Stated task: Copy every line of the records below word for word, but leave out the pictures.

[Records on locating words and elements]
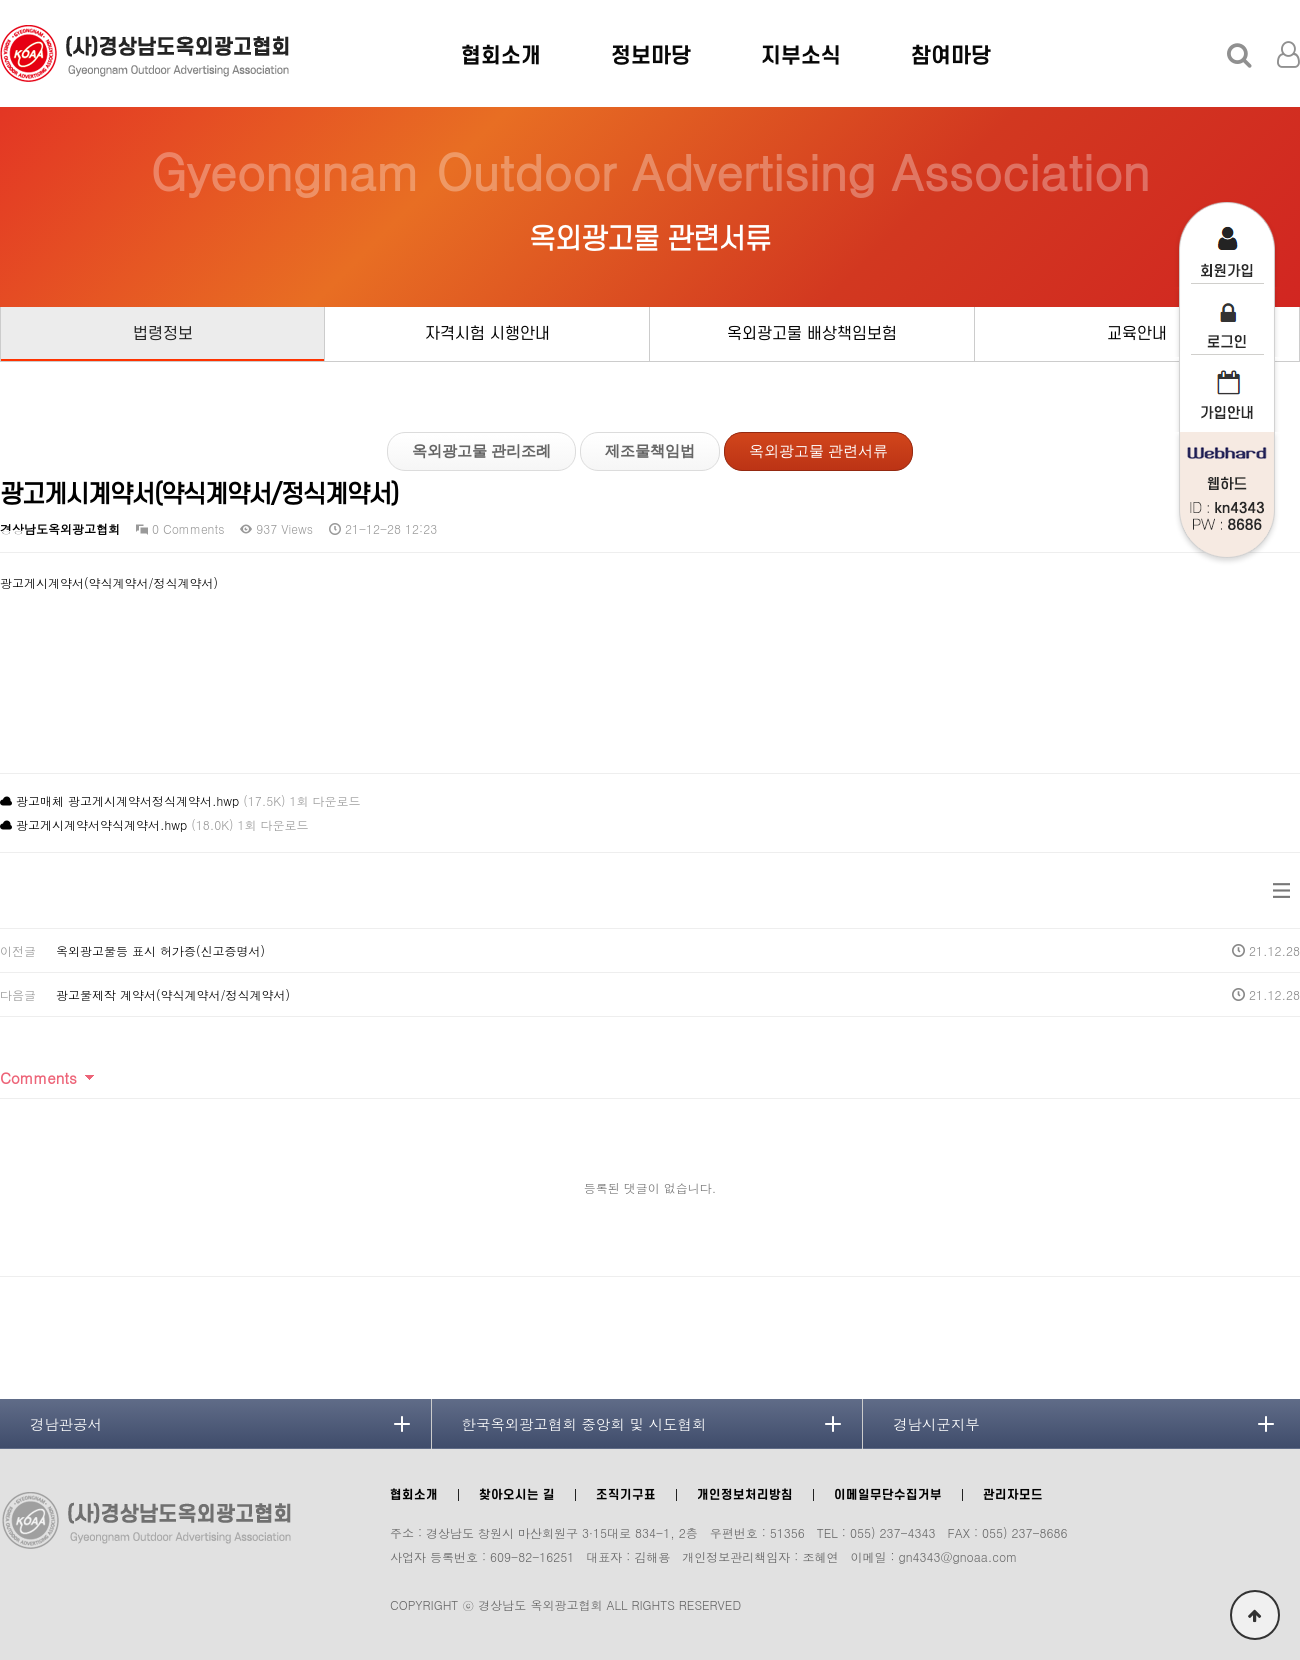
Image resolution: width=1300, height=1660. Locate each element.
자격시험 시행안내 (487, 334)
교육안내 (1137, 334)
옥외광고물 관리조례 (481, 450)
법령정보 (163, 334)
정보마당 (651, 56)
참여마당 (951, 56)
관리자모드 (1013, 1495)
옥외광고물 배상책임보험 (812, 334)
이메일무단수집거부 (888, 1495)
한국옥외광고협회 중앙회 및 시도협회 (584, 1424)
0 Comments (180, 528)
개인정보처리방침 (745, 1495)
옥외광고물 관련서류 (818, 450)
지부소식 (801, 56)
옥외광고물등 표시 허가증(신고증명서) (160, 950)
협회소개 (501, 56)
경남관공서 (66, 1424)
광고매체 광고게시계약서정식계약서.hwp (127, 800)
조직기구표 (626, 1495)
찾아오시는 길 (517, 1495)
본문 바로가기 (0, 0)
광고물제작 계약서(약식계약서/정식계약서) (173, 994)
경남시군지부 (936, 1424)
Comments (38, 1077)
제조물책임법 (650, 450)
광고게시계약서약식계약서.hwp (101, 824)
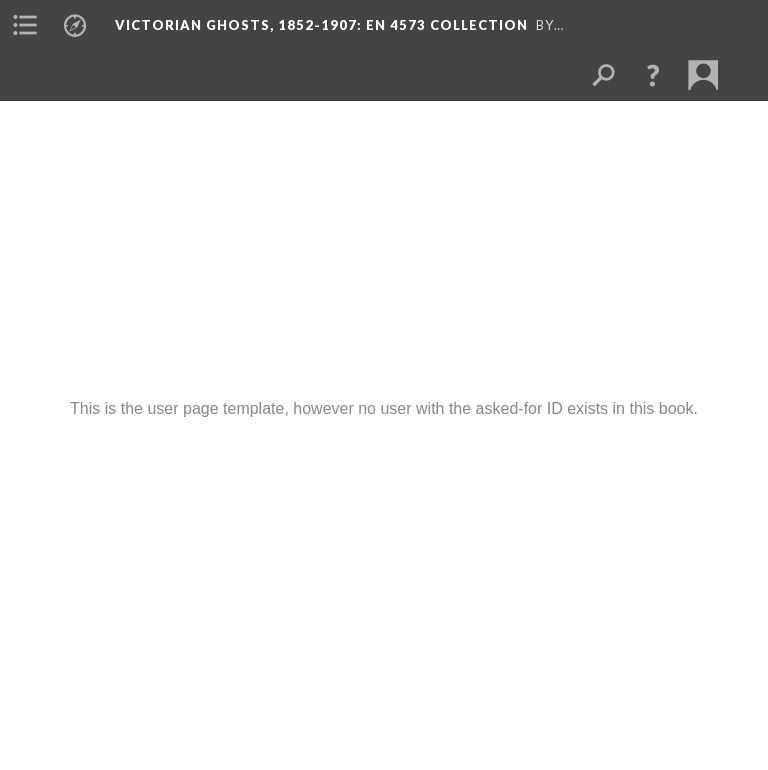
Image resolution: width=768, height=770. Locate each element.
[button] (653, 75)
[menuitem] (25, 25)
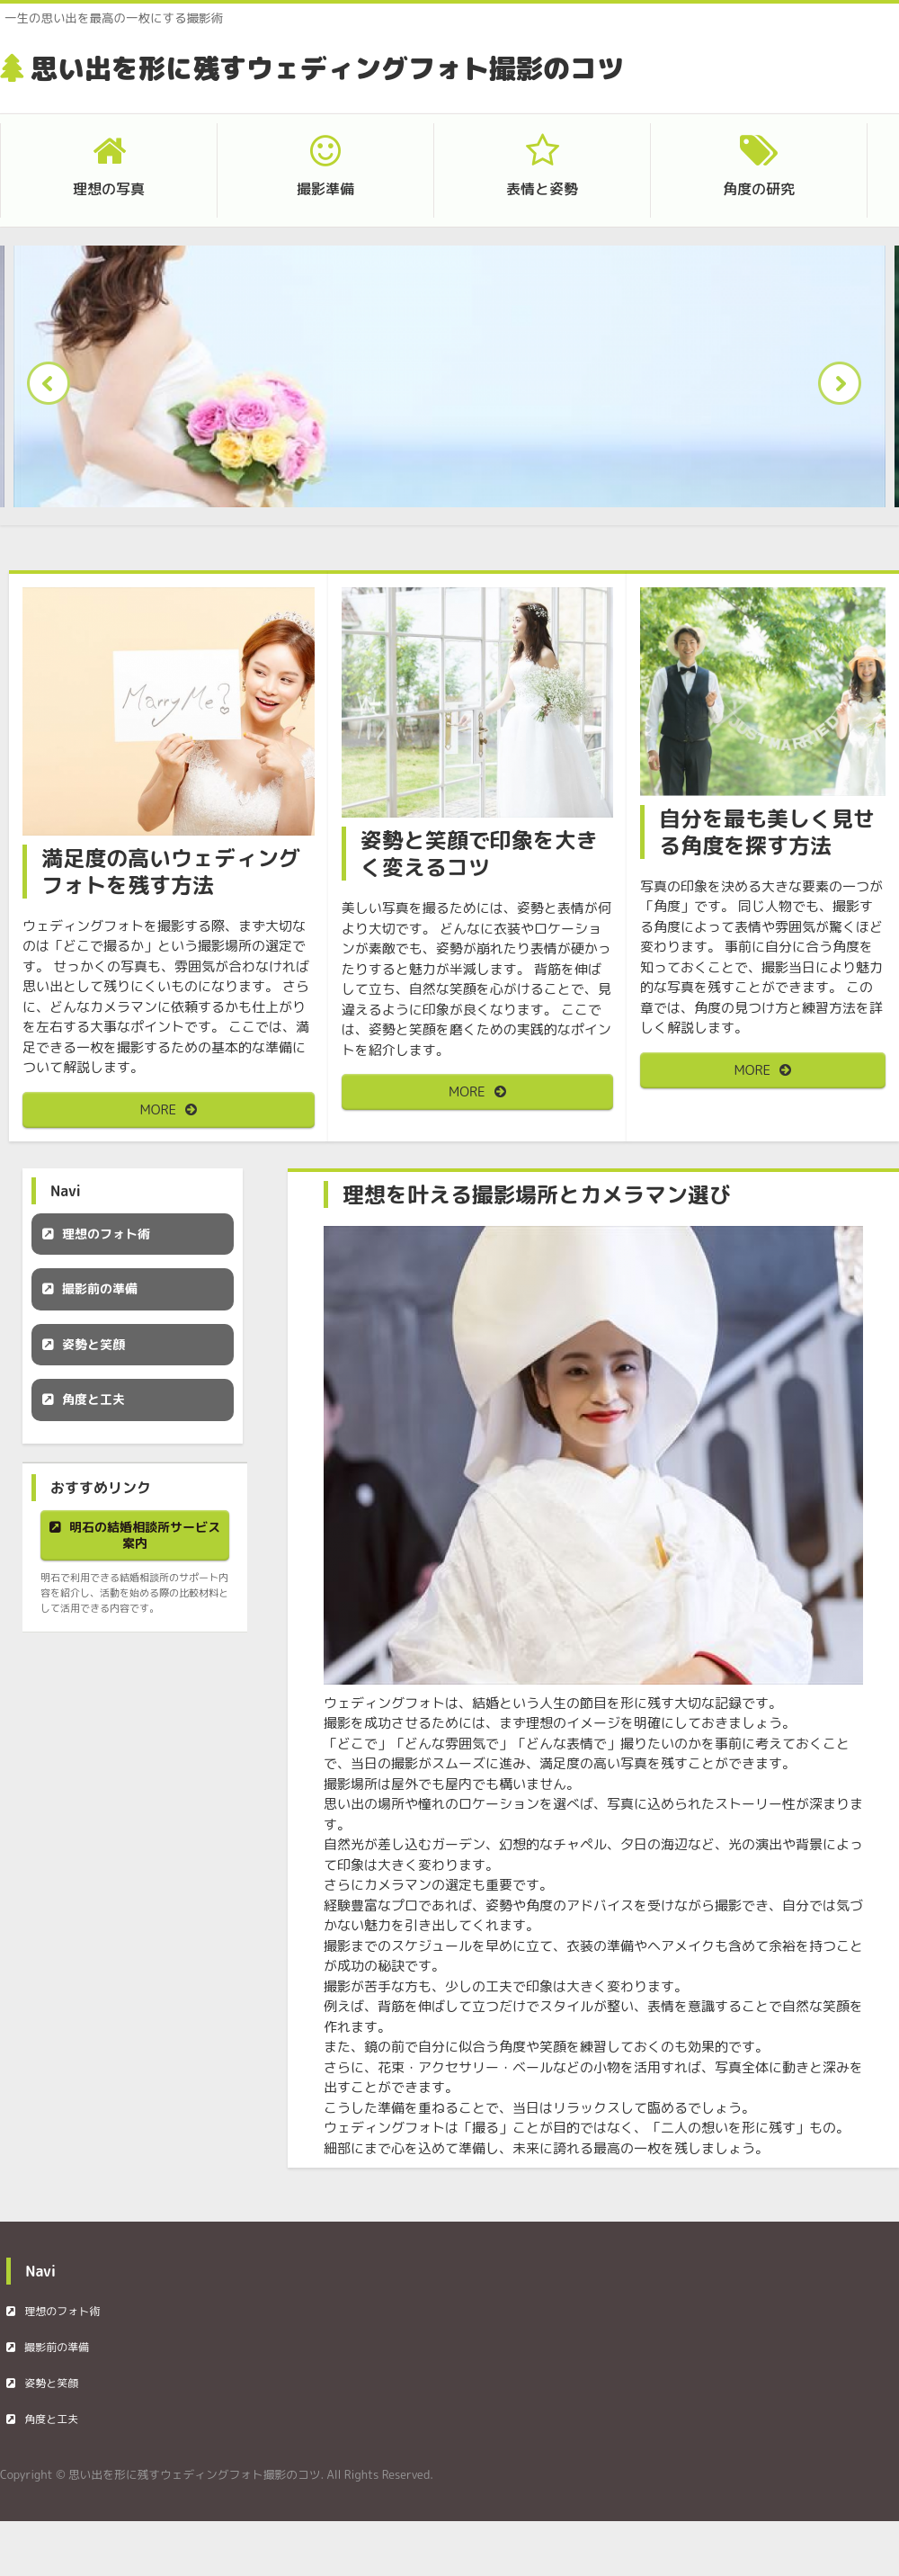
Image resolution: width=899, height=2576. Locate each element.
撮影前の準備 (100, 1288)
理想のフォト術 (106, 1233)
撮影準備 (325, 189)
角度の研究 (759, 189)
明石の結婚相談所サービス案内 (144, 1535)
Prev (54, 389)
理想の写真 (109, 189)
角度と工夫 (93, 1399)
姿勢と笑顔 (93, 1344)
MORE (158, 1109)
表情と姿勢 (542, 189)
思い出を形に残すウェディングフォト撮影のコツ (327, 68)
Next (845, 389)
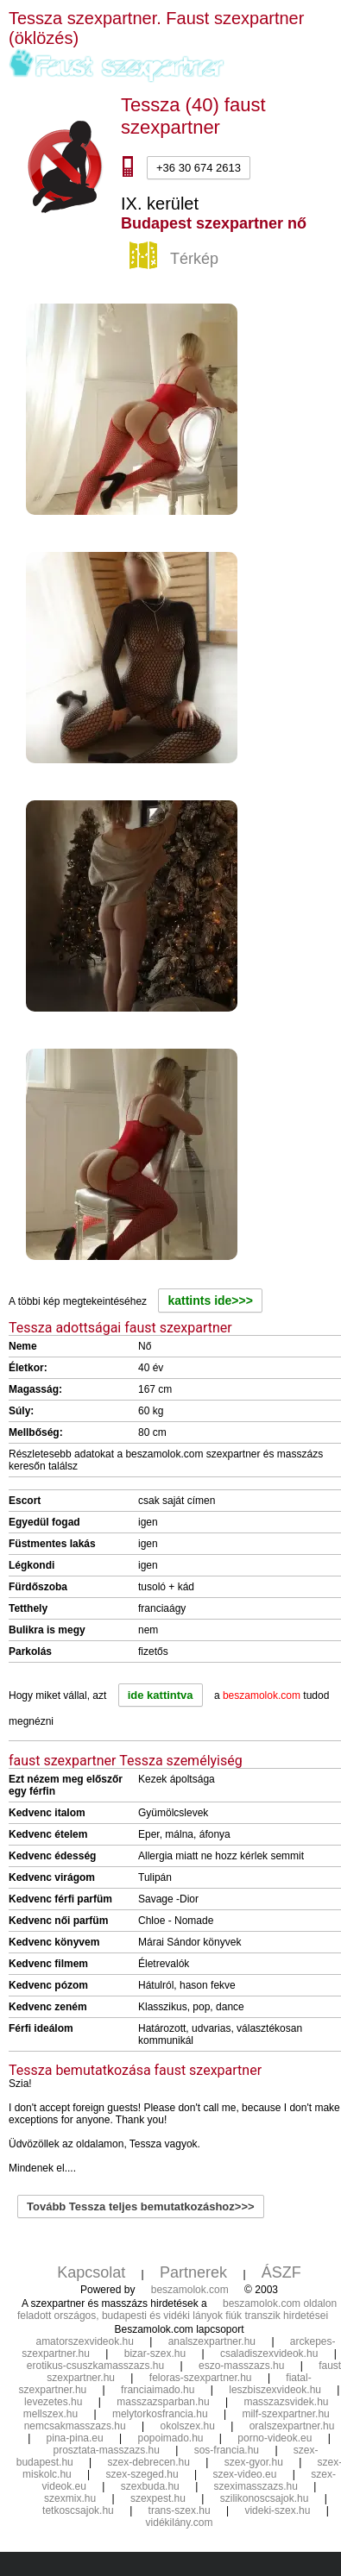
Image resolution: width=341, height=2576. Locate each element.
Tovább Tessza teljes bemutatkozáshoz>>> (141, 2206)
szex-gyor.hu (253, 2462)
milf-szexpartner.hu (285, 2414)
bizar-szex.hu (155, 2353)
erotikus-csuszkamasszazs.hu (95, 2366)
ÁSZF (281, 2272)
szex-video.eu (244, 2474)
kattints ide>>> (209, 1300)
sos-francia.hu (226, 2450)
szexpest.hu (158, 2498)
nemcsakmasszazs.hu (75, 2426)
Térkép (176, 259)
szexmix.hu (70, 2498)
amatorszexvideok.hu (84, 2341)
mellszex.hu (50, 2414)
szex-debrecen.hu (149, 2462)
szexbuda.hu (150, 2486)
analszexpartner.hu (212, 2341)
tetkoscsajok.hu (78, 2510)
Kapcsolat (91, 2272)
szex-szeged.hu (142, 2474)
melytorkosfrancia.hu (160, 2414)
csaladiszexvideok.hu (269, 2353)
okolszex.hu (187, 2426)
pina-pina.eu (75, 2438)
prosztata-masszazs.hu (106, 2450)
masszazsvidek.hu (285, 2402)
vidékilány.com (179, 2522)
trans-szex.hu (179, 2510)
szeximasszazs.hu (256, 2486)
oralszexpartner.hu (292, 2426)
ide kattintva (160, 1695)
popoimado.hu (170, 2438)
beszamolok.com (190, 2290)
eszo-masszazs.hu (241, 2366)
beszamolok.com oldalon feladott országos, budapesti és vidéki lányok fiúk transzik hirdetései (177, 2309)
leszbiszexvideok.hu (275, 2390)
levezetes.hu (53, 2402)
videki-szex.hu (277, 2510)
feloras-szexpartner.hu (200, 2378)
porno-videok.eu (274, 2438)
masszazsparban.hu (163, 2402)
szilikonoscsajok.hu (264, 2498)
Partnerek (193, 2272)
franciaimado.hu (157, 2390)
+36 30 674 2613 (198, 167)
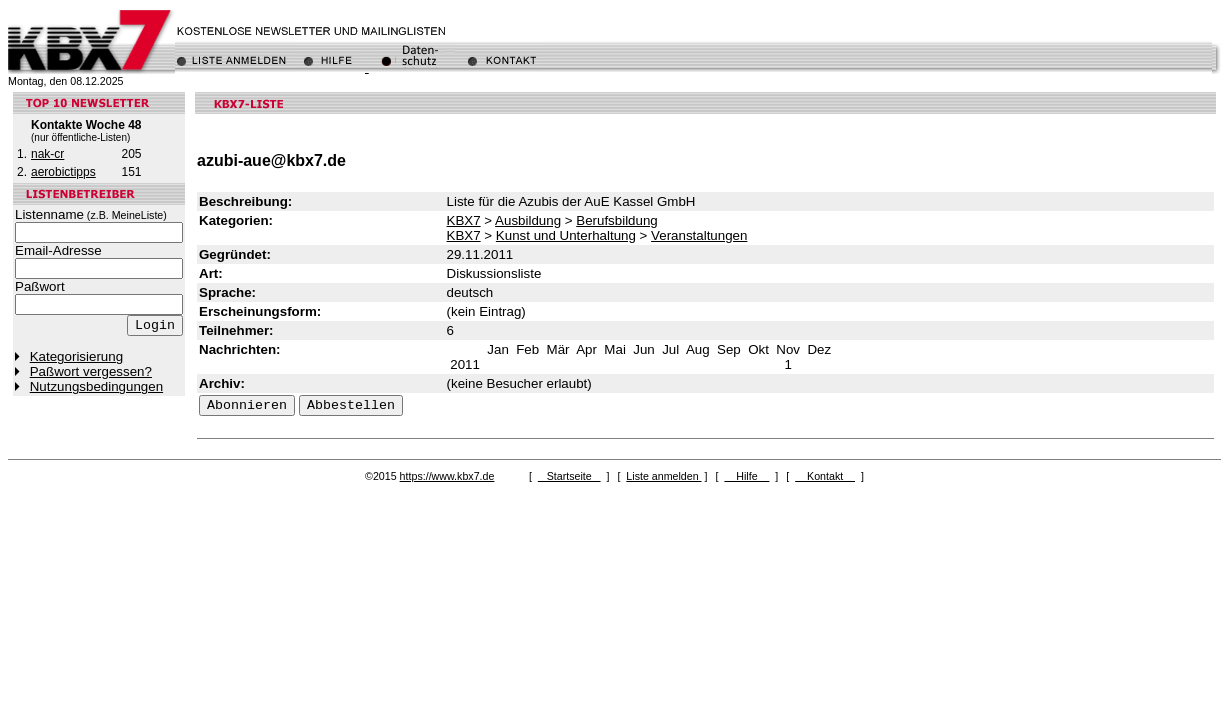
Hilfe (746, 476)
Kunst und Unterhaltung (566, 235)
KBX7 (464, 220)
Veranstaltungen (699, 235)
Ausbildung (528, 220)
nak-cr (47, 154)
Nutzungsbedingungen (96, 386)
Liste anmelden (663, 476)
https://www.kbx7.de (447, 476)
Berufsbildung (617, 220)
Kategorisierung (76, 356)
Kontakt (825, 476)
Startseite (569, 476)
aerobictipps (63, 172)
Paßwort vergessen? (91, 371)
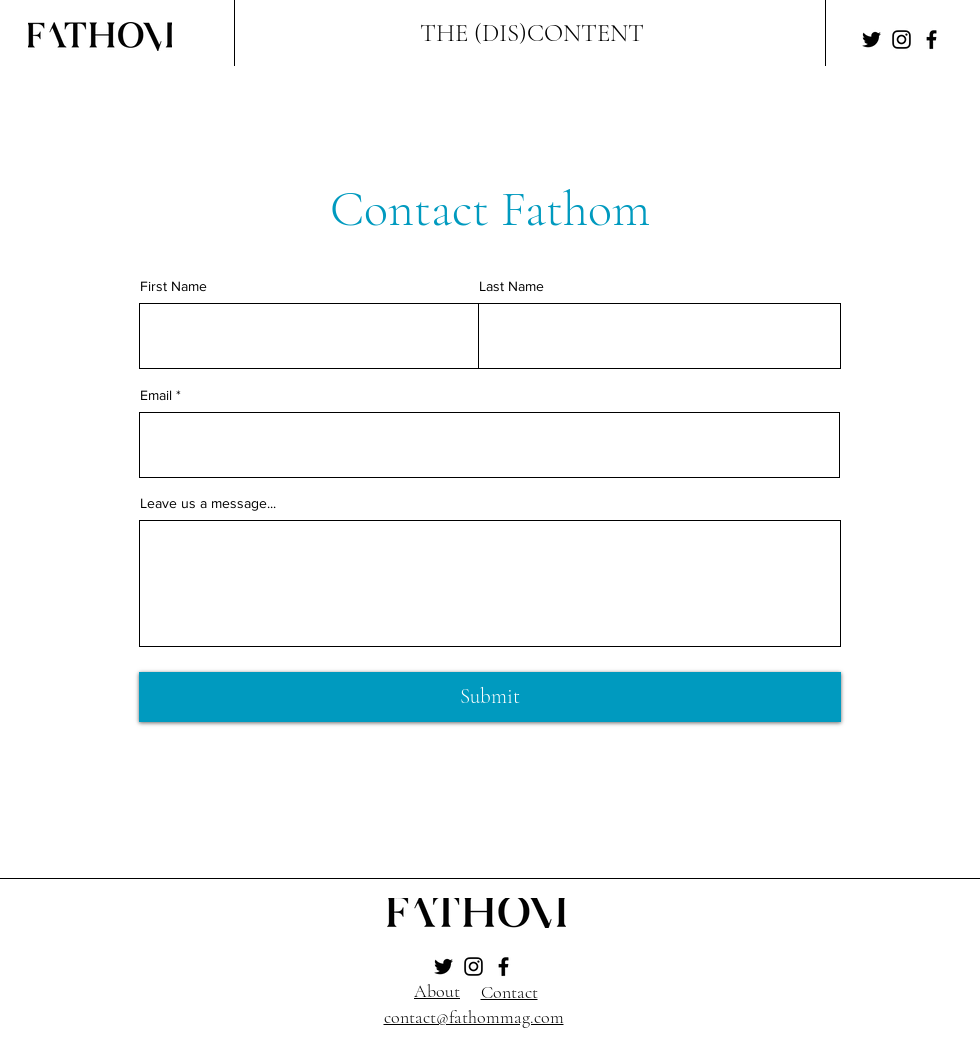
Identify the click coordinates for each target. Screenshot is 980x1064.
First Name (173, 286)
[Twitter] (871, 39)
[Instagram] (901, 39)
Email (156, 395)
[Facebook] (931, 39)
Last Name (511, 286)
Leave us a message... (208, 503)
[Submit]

Completed exercise:
Image resolution: width=1300, height=1660. Locate each element.
자격시험 시행안내 (487, 334)
교육안내 (1137, 334)
옥외광고물 관리조례 (481, 450)
법령정보 (163, 334)
정보마당 (651, 56)
참여마당 (951, 56)
관리자모드 (1013, 1495)
옥외광고물 배상책임보험 (812, 334)
이메일무단수집거부 (888, 1495)
한국옥외광고협회 중앙회 및 시도협회 (584, 1424)
0 Comments (180, 528)
개인정보처리방침 (745, 1495)
옥외광고물 관련서류 (818, 450)
지부소식 (801, 56)
옥외광고물등 표시 허가증(신고증명서) (160, 950)
협회소개 (501, 56)
경남관공서 (66, 1424)
광고매체 광고게시계약서정식계약서.hwp (127, 800)
조직기구표 (626, 1495)
찾아오시는 길 (517, 1495)
본문 바로가기 (0, 0)
광고물제작 계약서(약식계약서/정식계약서) (173, 994)
경남시군지부 (936, 1424)
Comments (38, 1077)
제조물책임법 (650, 450)
광고게시계약서약식계약서.hwp (101, 824)
Image resolution: width=768, height=770. Locate each element.
[button] (653, 75)
[menuitem] (25, 25)
Image resolution: width=899, height=2576. Locate each element.
撮影前の準備 (100, 1288)
理想のフォト術 (106, 1233)
撮影準備 (325, 189)
角度の研究 (759, 189)
明石の結婚相談所サービス案内 (144, 1535)
Prev (54, 389)
理想の写真 (109, 189)
角度と工夫 (93, 1399)
姿勢と笑顔 (93, 1344)
MORE (158, 1109)
表情と姿勢 (542, 189)
思い出を形に残すウェディングフォト撮影のコツ (327, 68)
Next (845, 389)
Image resolution: width=341, height=2576. Locate each element.
Tovább Tessza teljes bemutatkozáshoz>>> (141, 2206)
szex-gyor.hu (253, 2462)
milf-szexpartner.hu (285, 2414)
bizar-szex.hu (155, 2353)
erotikus-csuszkamasszazs.hu (95, 2366)
ÁSZF (281, 2272)
szex-video.eu (244, 2474)
kattints ide>>> (209, 1300)
sos-francia.hu (226, 2450)
szexpest.hu (158, 2498)
nemcsakmasszazs.hu (75, 2426)
Térkép (176, 259)
szexmix.hu (70, 2498)
amatorszexvideok.hu (84, 2341)
mellszex.hu (50, 2414)
szex-debrecen.hu (149, 2462)
szexbuda.hu (150, 2486)
analszexpartner.hu (212, 2341)
tetkoscsajok.hu (78, 2510)
Kapcsolat (91, 2272)
szex-szeged.hu (142, 2474)
melytorkosfrancia.hu (160, 2414)
csaladiszexvideok.hu (269, 2353)
okolszex.hu (187, 2426)
pina-pina.eu (75, 2438)
prosztata-masszazs.hu (106, 2450)
masszazsvidek.hu (285, 2402)
vidékilány.com (179, 2522)
trans-szex.hu (179, 2510)
szeximasszazs.hu (256, 2486)
oralszexpartner.hu (292, 2426)
ide kattintva (160, 1695)
popoimado.hu (170, 2438)
beszamolok.com (190, 2290)
eszo-masszazs.hu (241, 2366)
beszamolok.com oldalon feladott országos, budapesti és vidéki lányok fiúk transzik hirdetései (177, 2309)
leszbiszexvideok.hu (275, 2390)
levezetes.hu (53, 2402)
videki-szex.hu (277, 2510)
feloras-szexpartner.hu (200, 2378)
porno-videok.eu (274, 2438)
masszazsparban.hu (163, 2402)
szilikonoscsajok.hu (264, 2498)
Partnerek (193, 2272)
franciaimado.hu (157, 2390)
+36 30 674 2613 (198, 167)
Hilfe (746, 476)
Kunst und Unterhaltung (566, 235)
KBX7 (464, 220)
Veranstaltungen (699, 235)
Ausbildung (528, 220)
nak-cr (47, 154)
Nutzungsbedingungen (96, 386)
Liste anmelden (663, 476)
https://www.kbx7.de (447, 476)
Berufsbildung (617, 220)
Kategorisierung (76, 356)
Kontakt (825, 476)
Startseite (569, 476)
aerobictipps (63, 172)
Paßwort vergessen? (91, 371)
Identify the click coordinates for each target. Screenshot is 980x1064.
First Name (173, 286)
[Twitter] (871, 39)
[Instagram] (901, 39)
Email (156, 395)
[Facebook] (931, 39)
Last Name (511, 286)
Leave us a message... (208, 503)
[Submit]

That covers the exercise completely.